Northrup’s meme about Kyle Rittenhouse is just really appalling and tasteless. Even if you believe it was right for him to be acquitted, people still died because he was somewhere he didn’t need to be, and was carrying a weapon he wasn’t legally allowed to own. And if he had simply stayed home and did some online studying to become a medic, instead of posing as a medic during a rally, he would not have been in the situation he was in, requiring him to use a gun to defend himself and killing two people.

I see Dr. Jen also posted this about her not so esteemed colleague, Christiane Northrup:

Hmm…

I noticed that Christiane Northrup bears a passing resemblance to another quack of the religious variety…

She looks like maybe she’s had a little work done.

But at least Paula’s Twitter sticks to religion and uplifting memes. I don’t see her spreading hate or healthcare related quackery. Paula’s quackery is of the religious sort, as she slips into speaking in tongues and dances around whatever stage she’s on, telling the same stories of her troubled childhood. Seriously– Paula and Christiane look like sisters.
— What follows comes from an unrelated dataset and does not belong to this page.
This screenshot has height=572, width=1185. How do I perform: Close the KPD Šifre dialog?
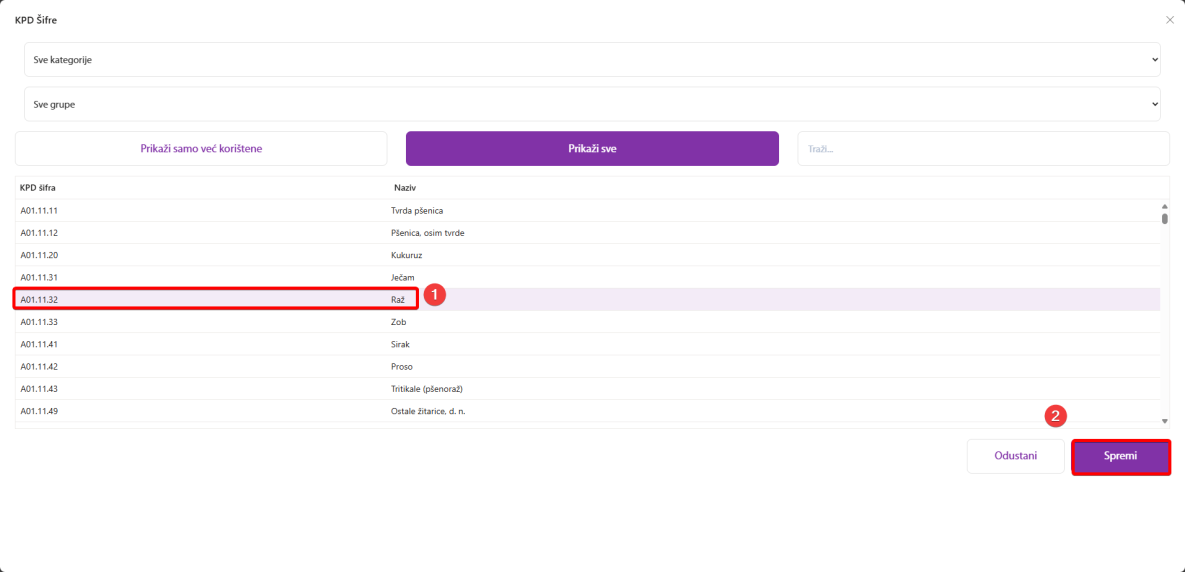pyautogui.click(x=1170, y=20)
Well, I hadn’t heard of Christiane Northrup until this morning, but thanks to Dr. Jen Gunter, I know to steer clear of her. She appears to be bad news. I have enough issues with doctors without following one who spews a lot of bullshit. However… as I’m writing this post, I ran across another doctor’s Twitter that looks more promising. She’s a politician from South Carolina, too.

Now this lady is making sense. I’ll follow HER.

She’s also posted about how she’d like to protect her kindergartner daughter from shootings in schools. This, even though in neighboring North Carolina, there’s a county where officials have outfitted each school with an AR-15 weapon to use against shooters. Why can’t we fix this problem instead of focusing so much on banning abortions? I see Indiana has now mostly banned abortions now… it’s insane. Shame on them!

I don’t really feel like going all hot and heavy on a blog post today. The weather is similarly beautiful today as it was yesterday. It’s not super hot outside, and I’m not feeling sick. So maybe it would be good to log off the computer and get out of the house again today. Hope you all have a glorious Sunday and steer clear of all the quacks on social media.